Expenses for appeal shall be borne by the defendant.

The purport of the claim and the purport of the appeal.

Reasons

1. According to the facts that there is no dispute between the parties to the judgment on the cause of the claim, and the purport of Gap evidence 1, Eul evidence 2-1, Eul evidence 2-2, and Eul evidence 1-1, the plaintiff lent 6 million won to the defendant around September 2018, he/she received a partial repayment, and on July 15, 2019, he/she decided to remove 3 million won from the defendant on the 25th day of each month, and on the 300,000 won from the defendant on July 15, 2019, he/she did not raise an objection if 10 days or more, (hereinafter referred to as "the loan certificate of this case"), and the defendant may recognize that he/she paid 3 million won to the plaintiff on August 27, 2019.

According to the above facts, the Defendant’s remaining loan amounting to KRW 2.7 million and the due date (the above loan certificate contains a provision on loss of interest due to the due date)

Since then, there is a duty to pay 12% interest per annum under the Act on Special Cases concerning the Promotion, etc. of Legal Proceedings from November 26, 2019 to the date of full payment after the delivery of the original copy of the instant payment order, as sought by the Plaintiff.

2. The defendant's assertion and judgment

A. The Defendant asserted that the Defendant borrowed KRW 6 million from the Plaintiff as gambling money while gambling in a press room operated by the Plaintiff, and without being forced by the Plaintiff to repay, the Defendant drafted the instant loan certificate.
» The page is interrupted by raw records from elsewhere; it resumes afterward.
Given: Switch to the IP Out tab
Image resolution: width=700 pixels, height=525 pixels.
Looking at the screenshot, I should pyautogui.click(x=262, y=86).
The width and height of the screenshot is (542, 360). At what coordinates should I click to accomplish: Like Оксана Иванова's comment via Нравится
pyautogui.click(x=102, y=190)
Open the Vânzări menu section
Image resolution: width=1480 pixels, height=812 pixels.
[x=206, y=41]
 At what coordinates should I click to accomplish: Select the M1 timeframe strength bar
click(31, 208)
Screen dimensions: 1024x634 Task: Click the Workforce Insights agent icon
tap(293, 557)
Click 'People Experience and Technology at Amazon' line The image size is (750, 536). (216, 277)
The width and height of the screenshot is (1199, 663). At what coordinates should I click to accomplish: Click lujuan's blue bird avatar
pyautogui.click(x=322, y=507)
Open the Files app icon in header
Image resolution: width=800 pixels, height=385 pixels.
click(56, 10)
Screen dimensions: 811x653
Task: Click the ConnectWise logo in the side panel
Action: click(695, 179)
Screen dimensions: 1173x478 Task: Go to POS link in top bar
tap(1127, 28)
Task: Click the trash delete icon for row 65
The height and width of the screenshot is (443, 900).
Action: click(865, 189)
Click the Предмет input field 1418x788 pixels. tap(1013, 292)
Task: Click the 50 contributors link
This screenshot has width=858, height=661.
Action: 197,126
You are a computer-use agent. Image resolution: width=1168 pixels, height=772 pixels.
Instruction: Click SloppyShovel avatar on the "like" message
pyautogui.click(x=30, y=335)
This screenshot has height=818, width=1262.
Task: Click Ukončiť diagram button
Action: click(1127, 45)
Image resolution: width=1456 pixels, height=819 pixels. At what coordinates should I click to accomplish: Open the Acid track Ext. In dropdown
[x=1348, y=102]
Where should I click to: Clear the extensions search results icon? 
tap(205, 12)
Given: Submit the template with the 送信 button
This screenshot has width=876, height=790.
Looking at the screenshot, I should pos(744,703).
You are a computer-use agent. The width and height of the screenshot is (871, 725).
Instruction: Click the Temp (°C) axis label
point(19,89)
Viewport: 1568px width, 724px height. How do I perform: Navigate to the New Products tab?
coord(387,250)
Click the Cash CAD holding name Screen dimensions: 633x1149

The loan of this case or the loan of this case constitutes a juristic act contrary to social order under Article 103 of the Civil Act, and thus null and void, even if valid, it is by fraud or coercion, and thus revoked.

Therefore, the plaintiff cannot respond to the request.

B. In light of the judgment, the evidence submitted by the Defendant alone is insufficient to acknowledge the Defendant’s above assertion, and there is no other evidence to acknowledge it (the Defendant also recognized the Defendant’s assertion of gambling funds in the court of first instance).